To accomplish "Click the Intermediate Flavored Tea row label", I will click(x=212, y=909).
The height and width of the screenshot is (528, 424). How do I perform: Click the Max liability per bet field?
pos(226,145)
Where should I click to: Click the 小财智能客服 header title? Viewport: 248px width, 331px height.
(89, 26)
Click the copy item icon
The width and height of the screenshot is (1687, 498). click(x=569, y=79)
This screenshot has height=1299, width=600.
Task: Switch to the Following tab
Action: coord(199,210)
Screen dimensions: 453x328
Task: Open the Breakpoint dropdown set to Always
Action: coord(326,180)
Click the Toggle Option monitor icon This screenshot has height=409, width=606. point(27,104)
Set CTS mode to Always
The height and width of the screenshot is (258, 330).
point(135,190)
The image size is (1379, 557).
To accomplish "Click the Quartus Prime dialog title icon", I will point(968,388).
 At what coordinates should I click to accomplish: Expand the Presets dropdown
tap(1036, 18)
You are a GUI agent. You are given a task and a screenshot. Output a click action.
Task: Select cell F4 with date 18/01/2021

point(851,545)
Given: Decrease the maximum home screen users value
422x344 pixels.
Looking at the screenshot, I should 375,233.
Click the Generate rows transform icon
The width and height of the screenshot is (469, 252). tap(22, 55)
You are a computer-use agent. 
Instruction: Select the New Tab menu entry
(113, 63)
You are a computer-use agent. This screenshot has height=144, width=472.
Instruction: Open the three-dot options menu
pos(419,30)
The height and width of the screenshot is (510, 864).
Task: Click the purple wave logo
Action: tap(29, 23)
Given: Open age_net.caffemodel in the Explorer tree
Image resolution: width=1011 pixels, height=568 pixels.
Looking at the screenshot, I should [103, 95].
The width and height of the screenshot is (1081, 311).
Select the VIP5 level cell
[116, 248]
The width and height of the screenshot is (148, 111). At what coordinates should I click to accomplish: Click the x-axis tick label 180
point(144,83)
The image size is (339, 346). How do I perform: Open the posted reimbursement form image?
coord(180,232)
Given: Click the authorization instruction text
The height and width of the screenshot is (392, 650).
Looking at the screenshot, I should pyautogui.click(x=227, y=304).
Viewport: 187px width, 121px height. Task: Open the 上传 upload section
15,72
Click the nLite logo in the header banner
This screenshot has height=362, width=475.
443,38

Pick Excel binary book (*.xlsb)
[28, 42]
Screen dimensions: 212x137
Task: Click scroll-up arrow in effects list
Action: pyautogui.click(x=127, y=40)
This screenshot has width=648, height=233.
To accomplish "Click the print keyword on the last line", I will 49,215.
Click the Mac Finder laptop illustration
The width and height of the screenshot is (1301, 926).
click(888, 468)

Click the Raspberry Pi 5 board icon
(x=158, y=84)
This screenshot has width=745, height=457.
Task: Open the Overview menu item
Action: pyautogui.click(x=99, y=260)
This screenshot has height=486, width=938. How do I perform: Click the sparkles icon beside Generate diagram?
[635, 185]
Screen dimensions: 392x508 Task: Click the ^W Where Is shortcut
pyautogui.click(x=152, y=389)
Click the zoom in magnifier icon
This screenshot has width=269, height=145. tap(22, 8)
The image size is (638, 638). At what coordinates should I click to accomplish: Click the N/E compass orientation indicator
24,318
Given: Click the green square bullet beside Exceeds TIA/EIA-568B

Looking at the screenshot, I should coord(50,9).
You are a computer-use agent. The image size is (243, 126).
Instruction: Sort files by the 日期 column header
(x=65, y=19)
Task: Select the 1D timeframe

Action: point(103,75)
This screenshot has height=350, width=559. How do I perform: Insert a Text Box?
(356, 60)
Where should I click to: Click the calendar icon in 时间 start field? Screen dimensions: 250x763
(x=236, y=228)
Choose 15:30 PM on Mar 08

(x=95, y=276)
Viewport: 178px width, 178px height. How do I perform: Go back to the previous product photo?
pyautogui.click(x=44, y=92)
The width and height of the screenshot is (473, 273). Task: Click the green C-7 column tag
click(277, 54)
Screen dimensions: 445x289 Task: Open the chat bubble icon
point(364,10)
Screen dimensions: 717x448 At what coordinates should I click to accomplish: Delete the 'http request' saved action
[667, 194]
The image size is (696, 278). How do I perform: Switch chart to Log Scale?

____________________

> Task prompt:
Please go through the material and return each line where the word "agent" appears.

> Answer to the exercise:
You are a GUI agent. You are given a task and a screenshot. Output a click action.
You are a computer-use agent. 
You are a computer-use agent. This screenshot has height=144, width=472.
You are a computer-use agent. The image size is (243, 126).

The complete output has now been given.